Эолова Арфа (Сегень) - страница 184

— Это здесь было?

— Нет, там дальше. Между строящимся мостом Александра Невского и Железнодорожным.

— Теперь снимешь.

— Почему?

— Потому что теперь у тебя есть я, и дела твои наладятся.

— Приятно слышать. — Еще один поцелуй, какой по счету, уже и не упомнить, и с каждым новым все сильнее желания. — Холодно. Идем.

— Куда?

— Там видно будет.

Он повел ее по Кировскому проспекту, уже зная, где пройдет их первая ночь.

В ординаторской Шилов отдает медсестре Марине собранный по пять граммов хлеб, та смотрит, не веря глазам. Недавно она потеряла карточки, и вот в больнице раненые собрали ей по чуть-чуть, а получилось много. Марина отходит в сторонку, становится спиной к Шилову и ест, плечи у нее вздрагивают, потому что она опять плачет.

Вот эту Марину он и наметил для Марты поначалу — попробовать, как получится. И думал об этом, когда тащил ее, замерзшую на холодном невском ветру, не куда-нибудь, а на «Ленфильм». Знал, кто сегодня дежурит и пропустит.

— Ефимыч, с меня завтра причитается.

— Трехзвездочного армянского.

— Пятизвездочного и две!

— Лады, тов реж, тебе твой павильон?

— Нет, мне бы что побогаче.

— «Снежную королеву»? Или «Три толстяка»?

— Давай «толстяков», там дворцовые апартаменты.

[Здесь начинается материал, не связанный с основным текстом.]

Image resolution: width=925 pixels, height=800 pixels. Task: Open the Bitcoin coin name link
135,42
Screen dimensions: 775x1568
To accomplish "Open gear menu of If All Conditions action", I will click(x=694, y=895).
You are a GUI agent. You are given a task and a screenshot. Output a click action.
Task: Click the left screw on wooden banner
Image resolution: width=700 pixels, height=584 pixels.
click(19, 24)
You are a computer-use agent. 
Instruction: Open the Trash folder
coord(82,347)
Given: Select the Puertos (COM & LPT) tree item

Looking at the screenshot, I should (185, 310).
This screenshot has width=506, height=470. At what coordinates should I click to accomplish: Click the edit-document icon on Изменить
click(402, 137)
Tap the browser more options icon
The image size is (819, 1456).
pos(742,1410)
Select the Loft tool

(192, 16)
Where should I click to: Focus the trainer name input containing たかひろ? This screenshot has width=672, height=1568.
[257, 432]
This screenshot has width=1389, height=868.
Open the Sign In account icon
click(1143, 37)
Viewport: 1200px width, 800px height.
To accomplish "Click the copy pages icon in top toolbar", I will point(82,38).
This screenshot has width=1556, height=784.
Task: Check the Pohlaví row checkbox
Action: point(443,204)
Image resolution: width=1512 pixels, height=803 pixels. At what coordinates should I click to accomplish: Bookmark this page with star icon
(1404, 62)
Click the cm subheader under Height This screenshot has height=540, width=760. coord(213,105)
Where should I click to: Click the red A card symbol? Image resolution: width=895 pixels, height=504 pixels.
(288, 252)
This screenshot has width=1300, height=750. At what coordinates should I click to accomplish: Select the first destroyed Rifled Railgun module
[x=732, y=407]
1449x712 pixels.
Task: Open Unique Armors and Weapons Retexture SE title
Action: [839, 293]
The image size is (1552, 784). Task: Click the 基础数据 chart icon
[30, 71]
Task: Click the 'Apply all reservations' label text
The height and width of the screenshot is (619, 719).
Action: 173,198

Фильм «Три толстяка» по сказке Юрия Олеши на «Ленфильме» снимал Алексей Баталов с собой, родимым, в главной роли гимнаста Тибула. В павильоне, незаконно предоставленном дежурным Ефимычем, Эола и Марту встречали бутафорские интерьеры дворца, и, уже не преодолевая сопротивление и не сопротивляясь, истомленные долгими и бесконечными поцелуями, Эол и Марта бросились в широкую кровать наследника Тутти, застеленную кружевным постельным бельем, и в ней наконец стали любовниками. У Эола от сильного возбуждения в первый раз получилась стремительная короткометражка и лишь со второго — полноценный фильм. Он не удивился, что Арфа оказалась девственной, и был этим тронут. Конфузно, завтра будут гадать, как это белое постельное знамя превратилось в японский флаг, хоть и с очень маленьким красным солнышком. Да мало ли. Погадают и поменяют белье. Но нет, Марта уперлась:

— Так нельзя оставлять. Стыдно же.

На столике рядом с кроватью Эол увидел ножницы, видимо забытые тут гримером. Схватил и — чик, чик, вжик! — вырезал из большого полотнища маленький флажок, будто намеревался идти на улицу встречать кортеж приехавшего в город на Неве японского императора Хирохито, хозяина десяти добродетелей и повелителя четырех морей. Сложил флажок как носовой платок и сунул себе в карман, чтобы потом беречь всю жизнь.

А Марту Валерьевну всю жизнь потом жег стыд за эту Японию, в отличие от Эола Федоровича, для которого главное — до чего романтично: первая ночь в бутафорском дворце на «Ленфильме», но не на бутафорской, а на настоящей огромной кровати! Уши полнились сладостью, когда в темноте звучал ее волшебный голос, ее признания в любви и сладкие стоны. Эол потерял голову.